L’Organisation nationale des enfants de chouhada (Onec) a organisé, lundi dernier à Alger, une conférence scientifique intitulée: «Les explosions nucléaires françaises dans le Sahara algérien»
Intervenant à cette occasion, le Secrétaire général de l’Onec, Khelifa Smati, a affirmé que les explosions nucléaires ayant eu lieu le 13 février 1960 dans le Sahara algérien constituent un «témoin des crimes du colonialisme français», soulignant que «les dangers des radiations nucléaires et des résidus des explosions perdurent dans le temps et l’espace, causant des catastrophes sanitaires et environnementales innombrables».
«L’Onec se range aux côtés des hautes autorités du pays pour réclamer aux héritiers du colonialisme français d’assumer leur responsabilité historique, juridique et politique pour décontaminer le Sahara algérien des résidus de ces radiations dangereuses», a-t-il poursuivi. De son côté, le chercheur en génie nucléaire, Dr. Amar Mansouri, a rappelé que les explosions nucléaires françaises dans le Sahara algérien ont débuté en 1960 jusqu’à 1966, période durant laquelle la France a exposé les habitants de Reggane à ces essais. Mettant en avant la gravité des radiations nucléaires responsables de différents cancers et de malformations congénitales, outre leur impact sur l’environnement, le chercheur a qualifié ces explosions de «crime majeur contre l’humanité ainsi que la faune et la flore».

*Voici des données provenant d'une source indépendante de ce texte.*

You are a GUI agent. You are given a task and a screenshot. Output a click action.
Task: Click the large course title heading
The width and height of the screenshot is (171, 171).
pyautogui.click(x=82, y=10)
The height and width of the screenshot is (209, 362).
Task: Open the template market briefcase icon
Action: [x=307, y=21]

Pour sa part, le journaliste et chercheur en mémoire, Mountassir Oubetroune, a dénoncé les «mensonges de la France concernant les dommages causés par cette catastrophe humanitaire», précisant que «a France avait délibérément dissimulé les rapports militaires confirmant la gravité de ces explosions».
Des crimes imprescriptibles
Le secrétaire général du Rassemblement national démocratique (RND), Mustapha Yahi, a dénoncé, lundi à Alger, les explosions nucléaires françaises dans le Sahara algérien, les qualifiant de crimes «imprescriptibles».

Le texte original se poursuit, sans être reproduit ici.